LONDON (Alliance News) - Allergy Therapeutics PLC on Monday said the results of its Phase II dose-ranging study for the US GrassMATAMPL clinical development programme did not determine a recommended dose for the Phase III trial.

GrassMATAMPL is an ultra-short-course subcutaneous allergen-specific immunotherapy, administered prior to the grass pollen season.

The allergy vaccine specialist said a further dose range finding study will be implemented prior to proceeding into the planned pivotal Phase III study. The next dose-range finding study is planned to start in 2017, and Allergy Therapeutics will await the outcome of an End of Phase II meeting with the US Food & Drug Administration later in 2016 before progressing into Phase III.

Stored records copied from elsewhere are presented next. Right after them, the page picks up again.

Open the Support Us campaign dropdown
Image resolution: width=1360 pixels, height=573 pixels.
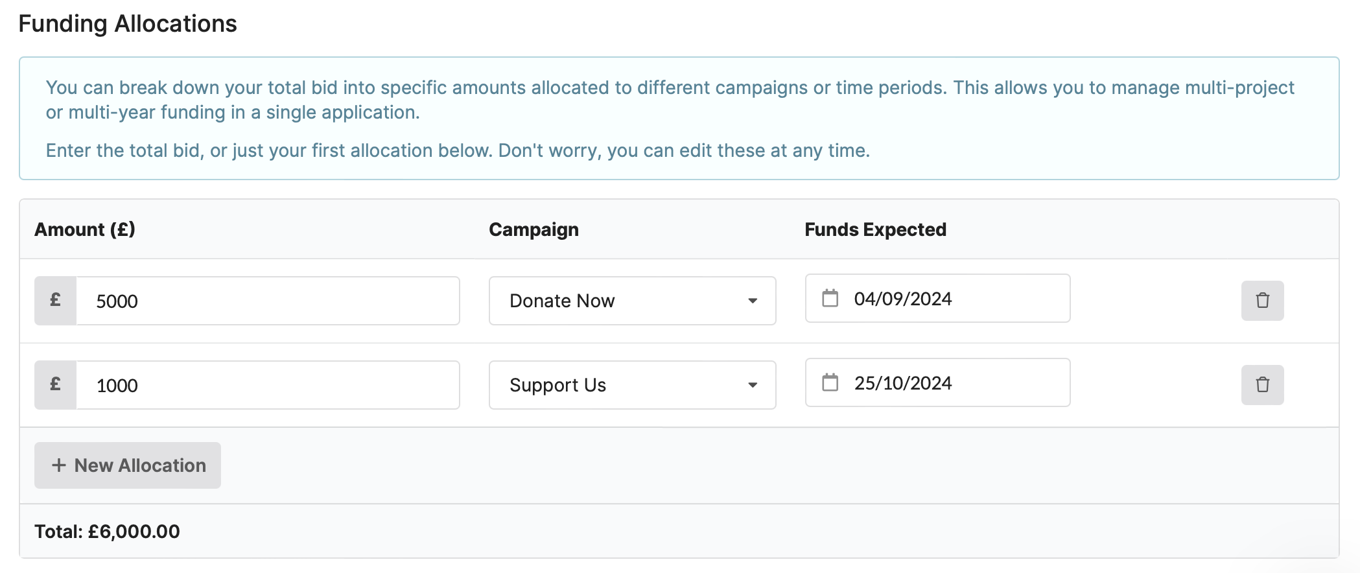(x=633, y=385)
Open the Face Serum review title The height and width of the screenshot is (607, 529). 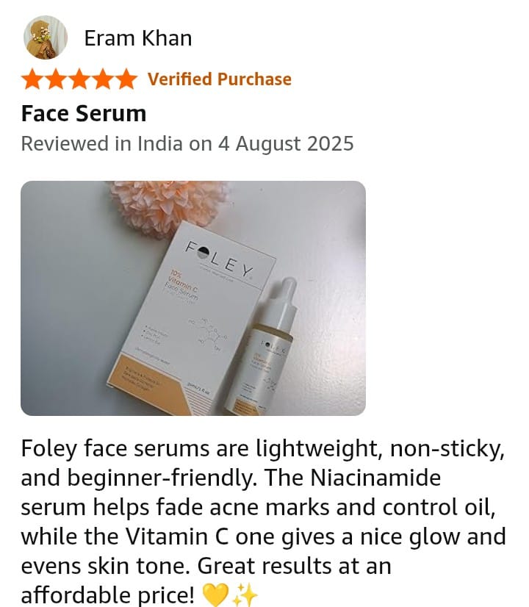(84, 113)
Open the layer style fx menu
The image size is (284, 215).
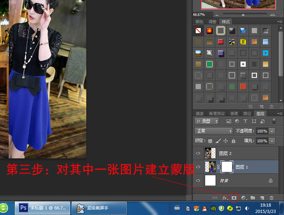(x=225, y=198)
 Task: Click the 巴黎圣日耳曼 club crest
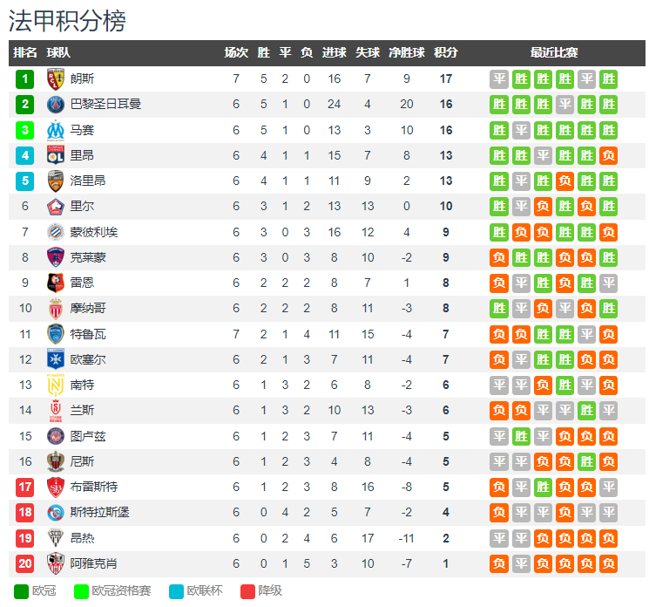coord(56,105)
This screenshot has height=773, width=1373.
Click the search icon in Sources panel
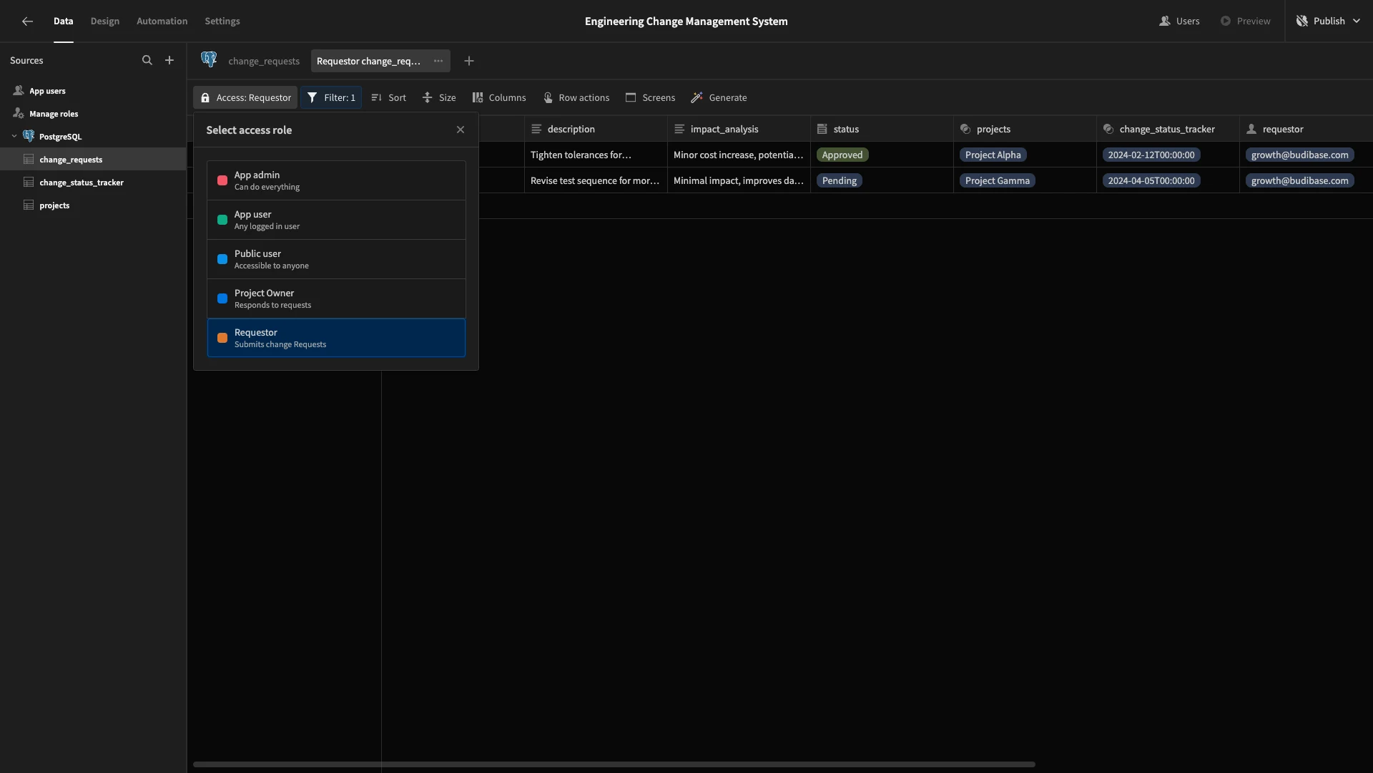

"Defining the optimal dose is part of late-stage product development, and we will revisit dose evaluation as we recently successfully did with our PQ Birch product, using two separate and complimentary dose-ranging studies. Additionally, the new findings of our Phase II EEC study will need to be discussed with FDA before deciding on the recommended dose for the following Phase III registration trial. While still being determined to become the first company to introduce SCIT to the US, a deferred entry time into the market is now anticipated," Chief Executive Manuel Llobet said in a statement.

Allergy Therapeutics added that it has achieved 19% constant currency revenue growth in Europe in 2016 to date, faster than the 12% constant currency growth it achieved in the year to December 2015.

"We are progressing with our plans and are very excited by the prospects of building a leading subcutaneous company in Europe as well as in international markets," Llobet said.

Shares in Allergy Therapeutics were trading down 15% at 19.99 pence on Monday morning.

By Karolina Kaminska; [email protected] @KarolinaAllNews

Copyright 2016 Alliance News Limited. All Rights Reserved.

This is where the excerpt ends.